Washington and Moscow seemed to cool rising tension over the Syria conflict but, in what appeared to be an agreement to disagree on the side of the G20 summit in Los Cabos, Mexico, presidents Barack Obama and Vladimir Putin dwelt more on the need for peace, than on how to achieve it.
Earlier Prime Minister Julia Gillard's lecturing of Europe on how to address its economics crisis provoked a stinging response from European Union Commission chief Jose Manuel Barroso.

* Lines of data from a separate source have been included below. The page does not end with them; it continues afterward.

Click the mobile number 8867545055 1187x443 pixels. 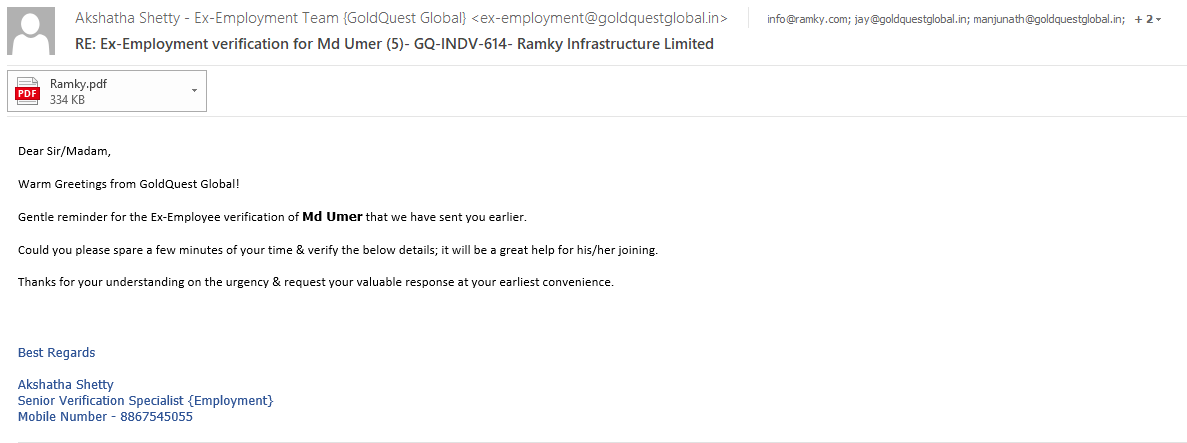pyautogui.click(x=155, y=416)
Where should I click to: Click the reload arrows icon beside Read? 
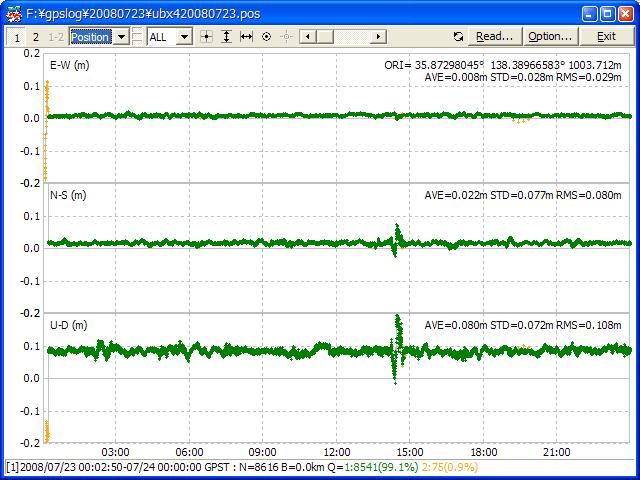tap(458, 36)
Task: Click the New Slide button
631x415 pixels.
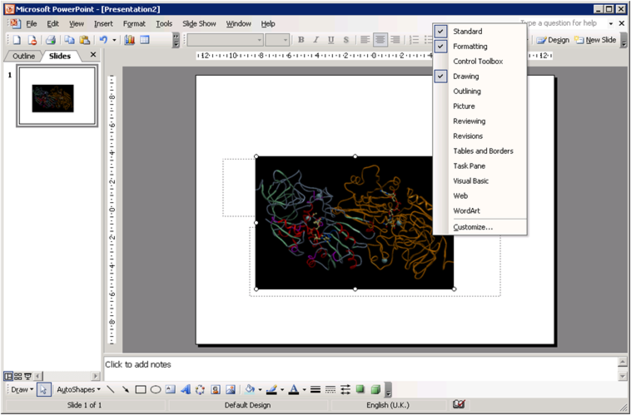Action: [x=594, y=40]
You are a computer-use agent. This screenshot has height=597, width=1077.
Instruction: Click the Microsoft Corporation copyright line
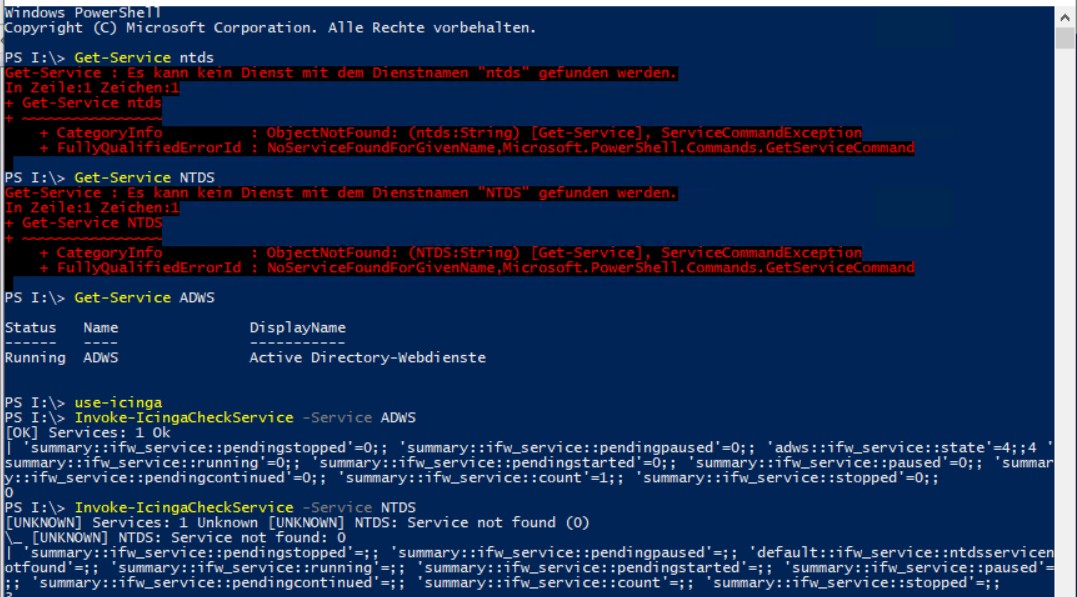(x=270, y=28)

Mr Obama and Mr Putin's meeting failed to find common ground on Washington's call for regime change in Damascus.
For weeks now, the US has been chaffing at Russia's refusal to endorse calls for Syrian leader Bashar al-Assad to quit – amid accusations that Russia continues to supply the regime with arms.
After two hours of talks, Mr Obama and Mr Putin issued a joint statement, calling for an end to hostilities and for the people of Syria to be allowed to agree on their own fate - independently and democratically.
In their first meeting since Mr Putin's return to the Russian presidency, the leaders made little effort to conceal the strain in their relationship – as much over the fate of the Syrian regime as a range of other issues, from the stationing of US missiles in Europe to the fate of Iran's nuclear program.
The discussions were described by the US President as "candid" – which usually means "difficult". And there was little effort to gloss over the tension when their encounter was opened briefly to TV cameras.
"In order to stop the bloodshed in Syria, we call for an immediate cessation of the violence and express full support for the efforts of the UN and Arab states' joint special envoy Kofi Annan, including on moving forward on political transition to a democratic pluralist political system that would be implemented by the Syrians themselves in the framework of Syrian sovereignty, independence, unity and territorial integrity,” their joint statement said.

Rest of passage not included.